Written instruction = Turn the items from the line containing "The height and" through the end of the items into a numbered list, with blank lines and pictures left out.

Material for this task =
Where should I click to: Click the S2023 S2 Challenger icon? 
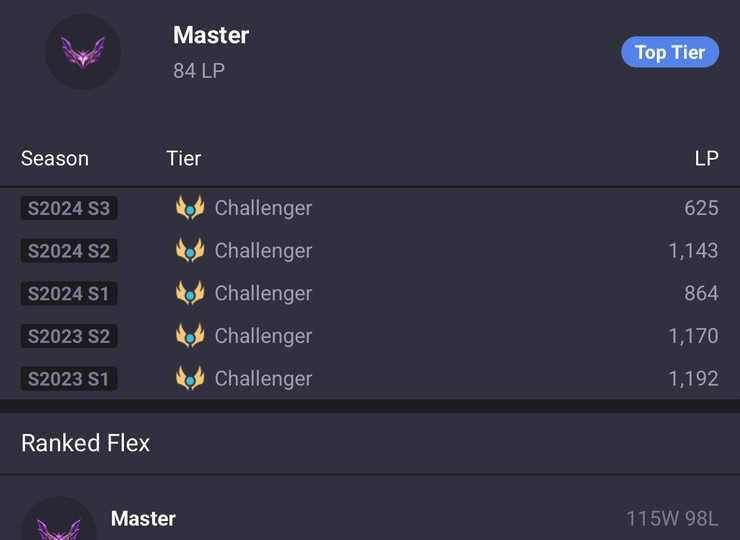click(x=190, y=336)

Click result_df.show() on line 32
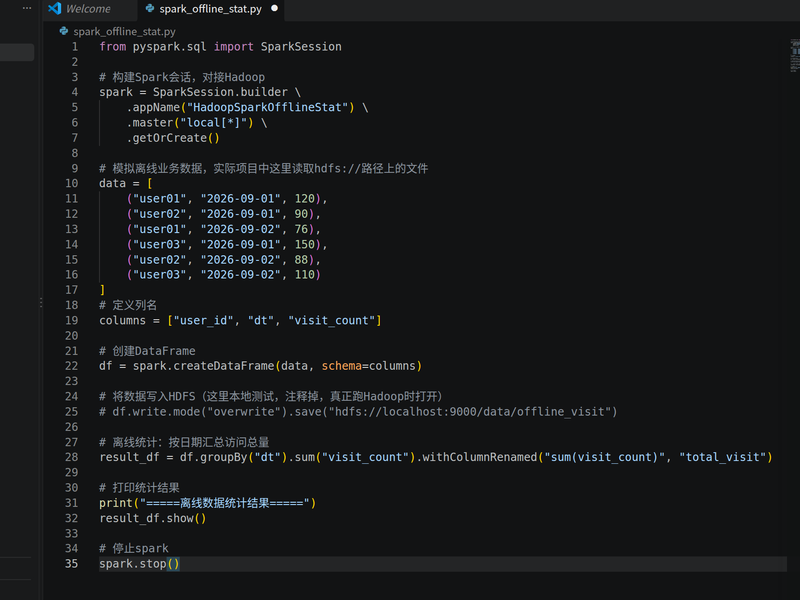pyautogui.click(x=153, y=518)
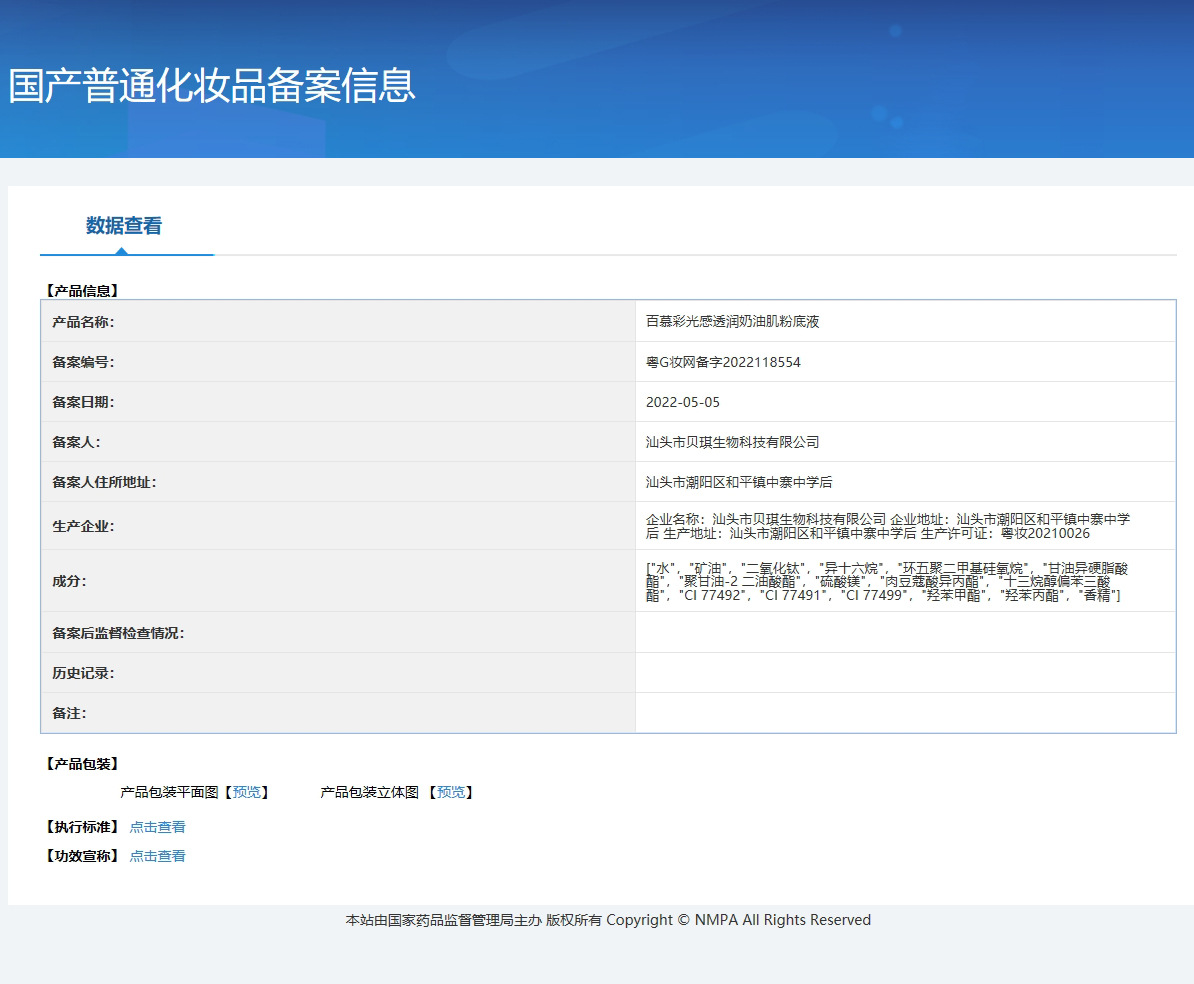
Task: Click the product name 百慕彩光感透润奶油肌粉底液
Action: pyautogui.click(x=732, y=322)
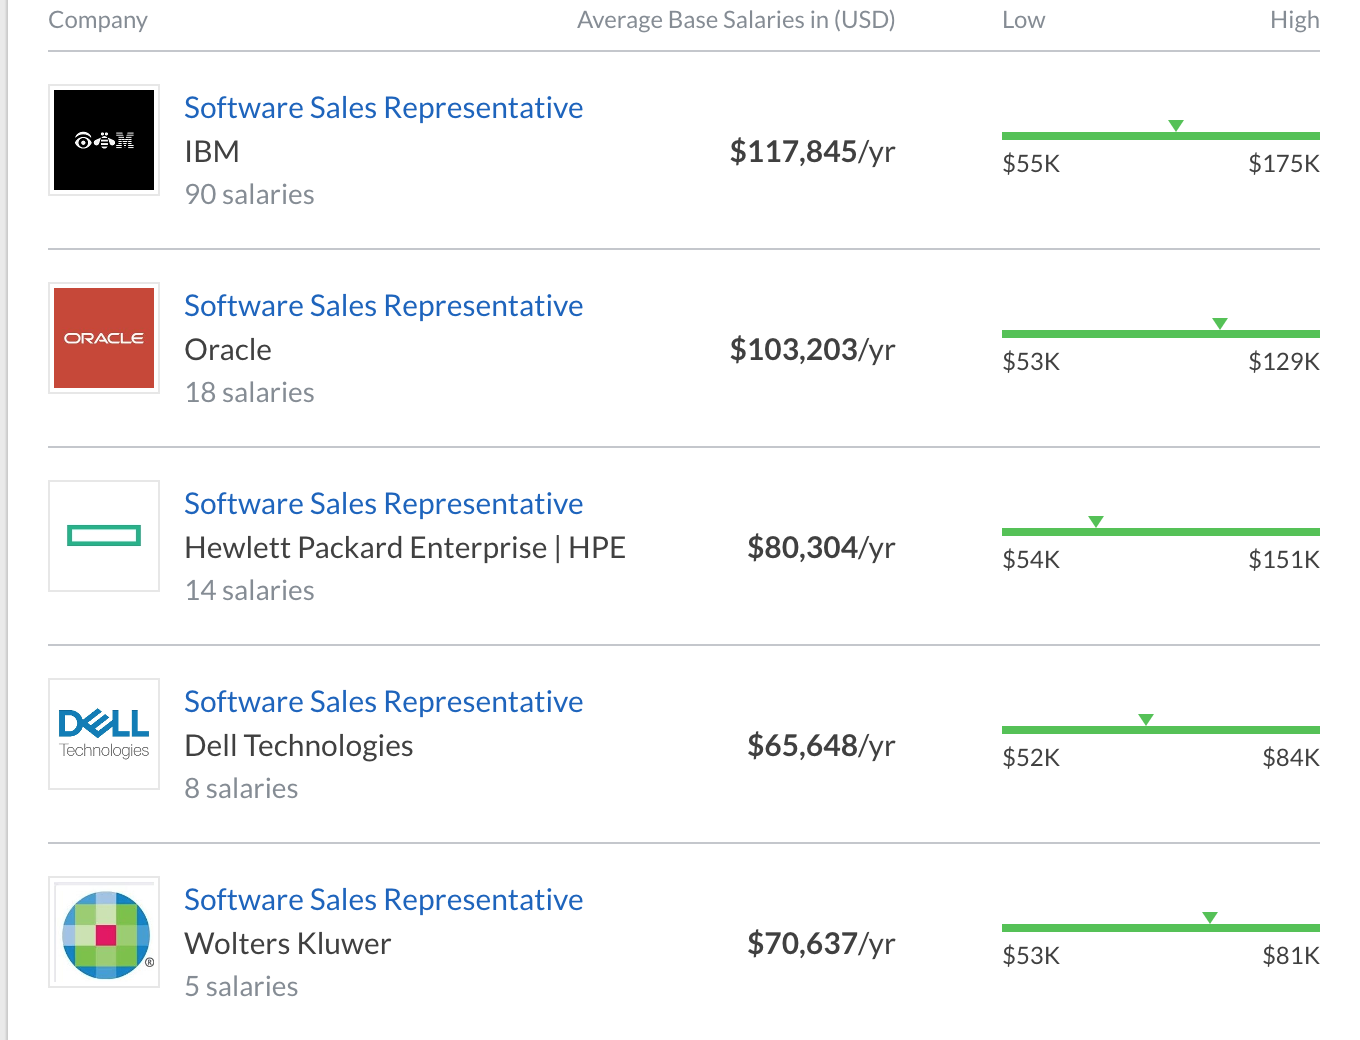Open the Hewlett Packard Enterprise logo

(104, 536)
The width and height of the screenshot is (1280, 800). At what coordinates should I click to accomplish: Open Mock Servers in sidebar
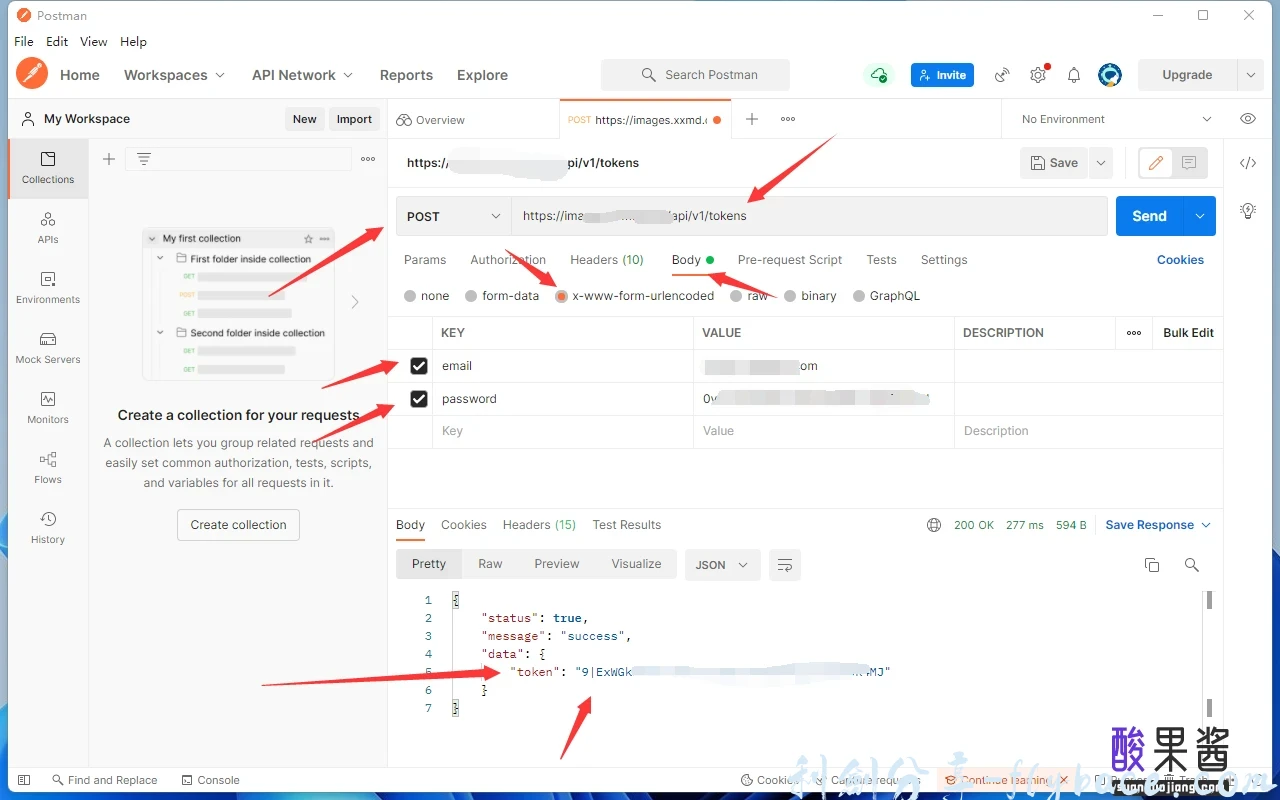click(48, 347)
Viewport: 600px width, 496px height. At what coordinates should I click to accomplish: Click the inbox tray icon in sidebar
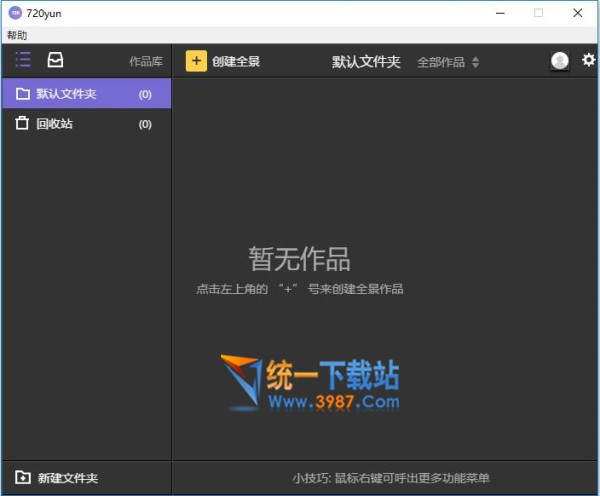tap(55, 60)
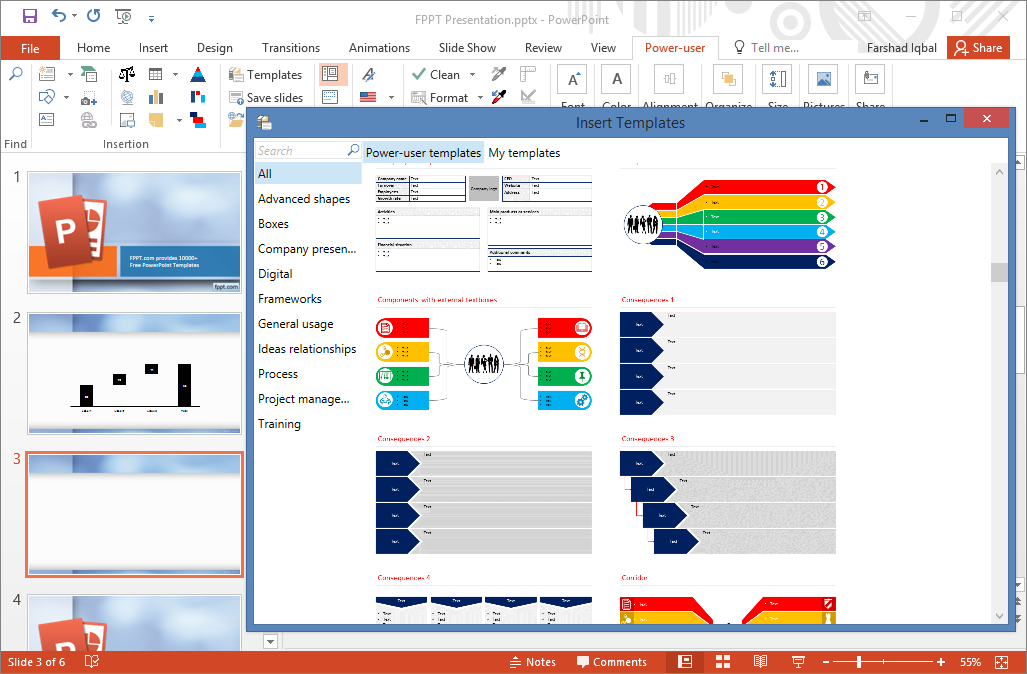Image resolution: width=1027 pixels, height=674 pixels.
Task: Select the Format painter icon near Clean
Action: point(497,74)
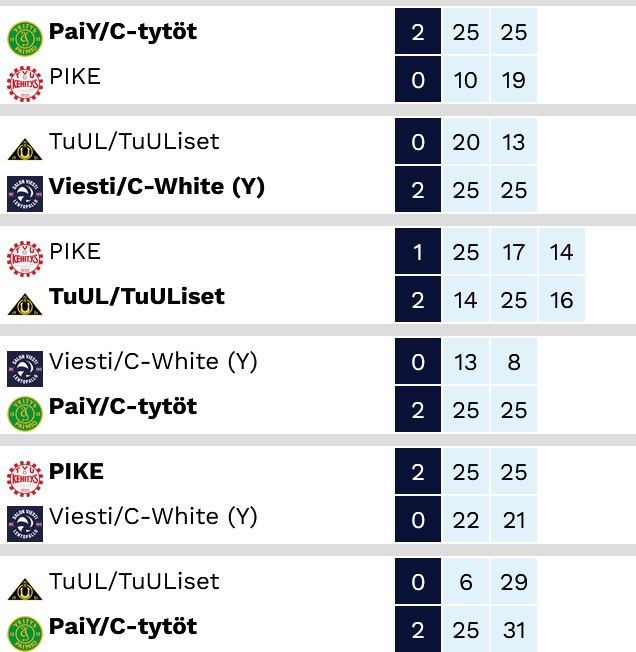Click the PaiY logo in the bottom match
This screenshot has height=652, width=636.
pos(25,634)
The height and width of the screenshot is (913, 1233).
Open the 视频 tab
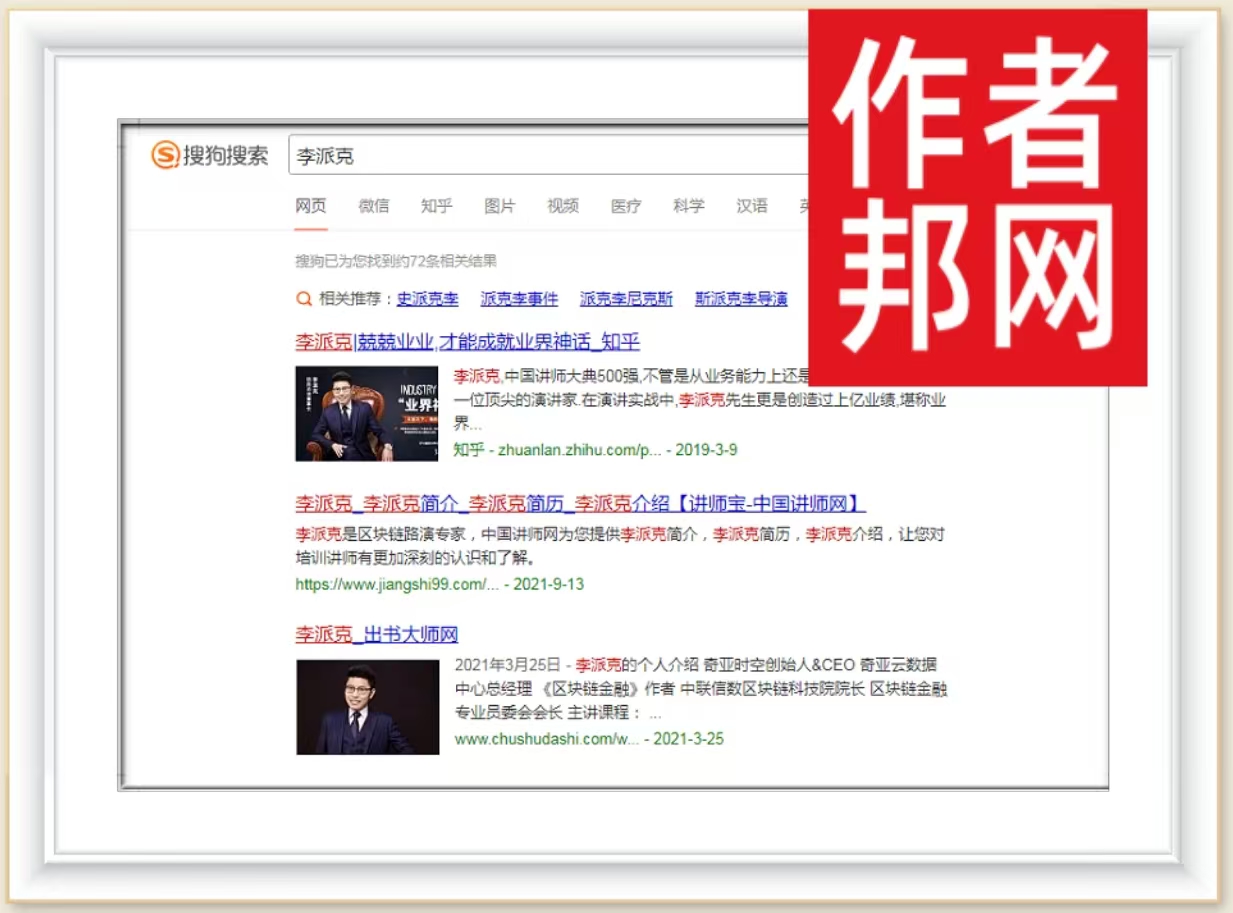pyautogui.click(x=562, y=206)
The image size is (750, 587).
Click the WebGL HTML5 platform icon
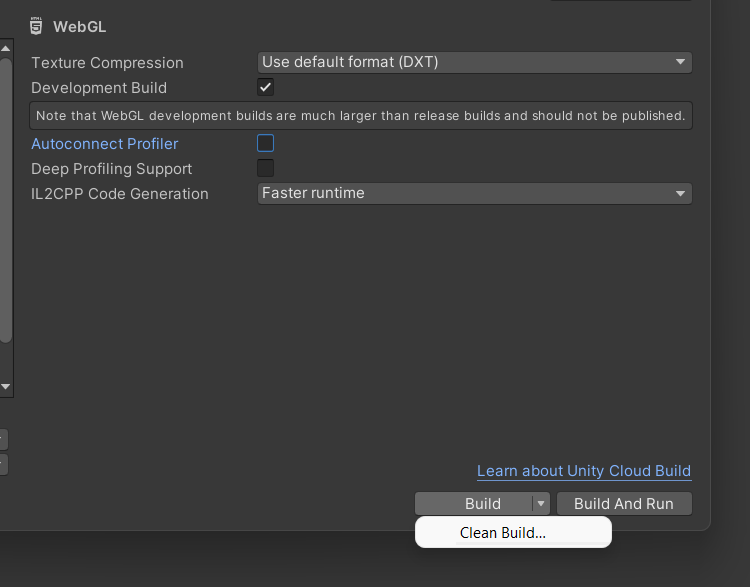click(x=36, y=27)
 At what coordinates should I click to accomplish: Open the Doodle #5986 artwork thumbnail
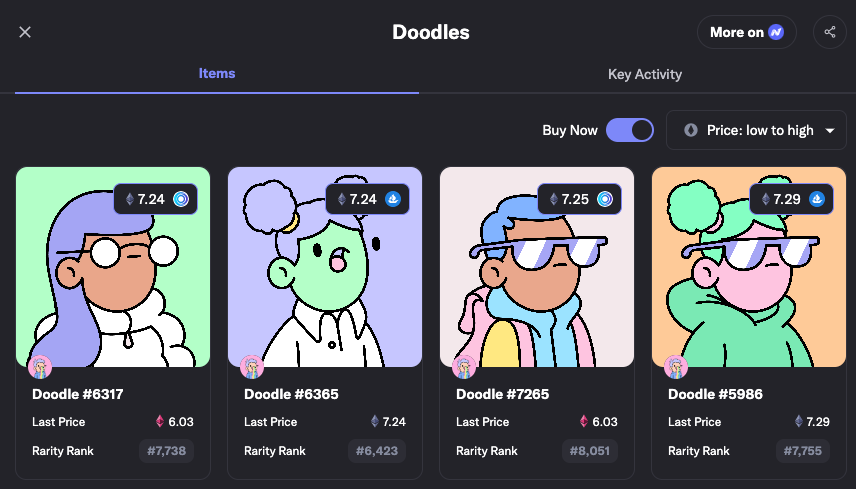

Complete answer =
1. The height and width of the screenshot is (913, 1233).
2. Open the 视频 tab
3. pyautogui.click(x=562, y=206)
4. The image size is (750, 587).
5. Click the WebGL HTML5 platform icon
6. click(x=36, y=27)
7.  At what coordinates should I click to accomplish: Open the Doodle #5986 artwork thumbnail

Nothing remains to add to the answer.